Text passage >>
I’d even suggest keeping a checklist in a Google Doc where team members can stay abreast of what’s going on, in addition to seeing who’s responsible for what and having a better understanding of where the team is in terms of completing each task related to their goals.

Execute a plan that’s right for your business

If I had to single out the No. 1 reason content marketers I’ve worked with have failed it would be that they based their goals on what the competition was doing instead of what’s best for their own business.

Seeing a competitor rank higher for their main keywords; having thousands of web pages indexed by Google; spending mad cash on paid media; and having brand pages on Google Plus, Facebook, Twitter, Instagram and Pinterest, these businesses attempt to do the same.

Sounds comical, right, until you realize it happens all the time and to businesses of all sizes.

Problem is, no two businesses are entirely alike and, well, “You aren’t them,” as the saying goes.

Aside from having little idea of how much real success the competition is enjoying from their search, social and content efforts, these brands are taking their eyes off the main prize: their own business.

Available data >>
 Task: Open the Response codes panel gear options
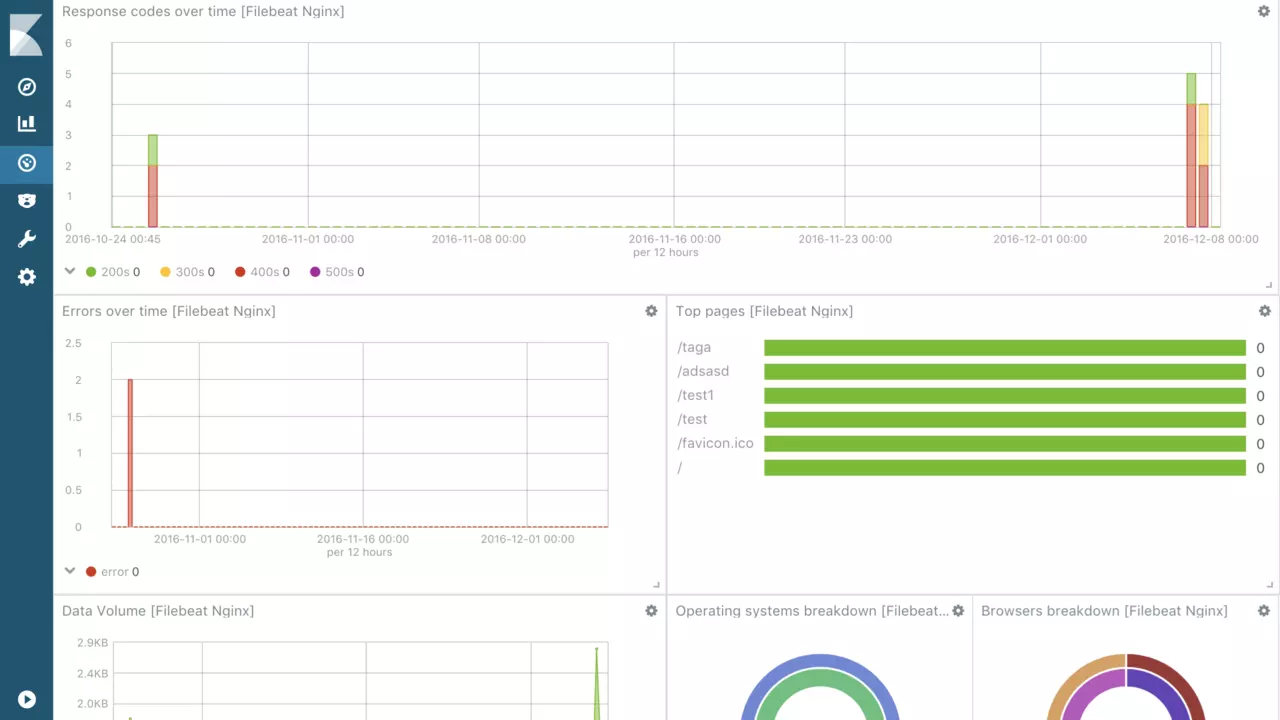(x=1264, y=11)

Your goal >> Please transcribe the passage on content marketing goals between "Seeing a competitor" and "the saying goes.", inclusive.

Worked answer >>
Seeing a competitor rank higher for their main keywords; having thousands of web pages indexed by Google; spending mad cash on paid media; and having brand pages on Google Plus, Facebook, Twitter, Instagram and Pinterest, these businesses attempt to do the same.

Sounds comical, right, until you realize it happens all the time and to businesses of all sizes.

Problem is, no two businesses are entirely alike and, well, “You aren’t them,” as the saying goes.